Although the district court's August 8, 2013 minutes indicate that the district court intends to dismiss Count 2 and Count 3 of Appellant Fisher's July 8, 2013 amended counterclaim, the district court's minutes do not constitute a district court order. Abrams v. Cades, Schutte, Fleming & Wright, 88 Hawai'i 319, 321 n.3, 966 P.2d 631, 633 n.3 (1998). In addition, a district court's "oral decision is not an appealable order." KNG Corp. v. Kim, 107 Hawai'i 73, 77, 110 P.3d 397, 401 (2005). The district court's August 8, 2013 minutes did not effectively adjudicate Count 2 and Count 3 of Appellant Fisher's amended counterclaim. Therefore, in the consolidated appeal of appellate court case no. CAAP-13-0001699, we lack appellate jurisdiction over the limited portion of Appellant Fisher's appeal from the non-final December 9, 2013 order that was originally appellate court case no. CAAP-13-0006233. Accordingly,
IT IS HEREBY ORDERED that Appellee Souza's August 19, 2014 motion to dismiss the appeal is granted in part and denied in part as follows:
(1) Pursuant to HRS § 641-1(a) and the Forgay doctrine, we have appellate jurisdiction over Appellant Fisher's appeal from the May 30, 2013 judgment for possession in appellate court case no. CAAP-13-0001699.

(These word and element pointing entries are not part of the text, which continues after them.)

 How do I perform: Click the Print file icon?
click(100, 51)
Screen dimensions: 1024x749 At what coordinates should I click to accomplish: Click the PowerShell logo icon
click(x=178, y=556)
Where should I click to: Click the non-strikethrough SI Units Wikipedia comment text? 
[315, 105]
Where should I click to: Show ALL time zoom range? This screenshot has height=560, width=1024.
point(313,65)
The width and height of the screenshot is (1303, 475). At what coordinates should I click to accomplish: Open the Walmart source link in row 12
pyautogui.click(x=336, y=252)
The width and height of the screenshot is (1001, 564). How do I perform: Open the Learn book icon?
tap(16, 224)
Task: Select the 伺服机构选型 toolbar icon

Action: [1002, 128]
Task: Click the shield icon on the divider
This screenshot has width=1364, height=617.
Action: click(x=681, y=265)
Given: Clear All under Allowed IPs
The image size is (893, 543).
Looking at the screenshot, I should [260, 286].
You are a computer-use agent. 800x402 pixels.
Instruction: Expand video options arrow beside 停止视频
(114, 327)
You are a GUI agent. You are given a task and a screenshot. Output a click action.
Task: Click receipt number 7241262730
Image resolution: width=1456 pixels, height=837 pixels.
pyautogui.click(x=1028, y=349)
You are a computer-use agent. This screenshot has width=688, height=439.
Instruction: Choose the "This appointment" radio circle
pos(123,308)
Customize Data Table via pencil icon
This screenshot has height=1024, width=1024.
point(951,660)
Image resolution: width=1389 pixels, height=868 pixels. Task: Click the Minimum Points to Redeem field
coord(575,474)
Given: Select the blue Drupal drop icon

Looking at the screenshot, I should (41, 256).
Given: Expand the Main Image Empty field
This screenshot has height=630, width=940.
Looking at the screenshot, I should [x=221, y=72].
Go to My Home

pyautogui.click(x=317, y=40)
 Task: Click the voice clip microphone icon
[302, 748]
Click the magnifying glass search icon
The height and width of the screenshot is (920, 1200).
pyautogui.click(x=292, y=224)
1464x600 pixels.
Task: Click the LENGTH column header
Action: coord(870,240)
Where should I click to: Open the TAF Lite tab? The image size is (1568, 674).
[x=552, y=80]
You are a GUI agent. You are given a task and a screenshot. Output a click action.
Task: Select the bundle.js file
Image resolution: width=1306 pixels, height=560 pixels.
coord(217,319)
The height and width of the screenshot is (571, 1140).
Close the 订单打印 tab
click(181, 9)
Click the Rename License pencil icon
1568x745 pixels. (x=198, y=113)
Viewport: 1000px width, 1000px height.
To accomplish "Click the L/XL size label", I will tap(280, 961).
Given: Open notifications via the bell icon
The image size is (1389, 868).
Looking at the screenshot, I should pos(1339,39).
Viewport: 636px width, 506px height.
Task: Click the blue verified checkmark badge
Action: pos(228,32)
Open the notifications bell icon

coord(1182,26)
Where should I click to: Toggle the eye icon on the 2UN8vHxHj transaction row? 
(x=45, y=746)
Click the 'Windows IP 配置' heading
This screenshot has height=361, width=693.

(2) Appellant Fisher's appeal from the December 9, 2013 order in the limited portion of the consolidated appeal in appellate court case no. CAAP-13-0001699 that was originally appellate court case no. CAAP-13-0006233 is dismissed for lack of appellate jurisdiction.
(3) The parties shall proceed with their respective briefing for Appellant Fisher's appeal from the May 30, 2013 judgment for possession in appellate court case no. CAAP-13-0001699 in accordance with HRAP Rule 28 and all prior orders of this court in appellate court case no. CAAP-13-0001699.
DATED: Honolulu, Hawai'i, September 12, 2014.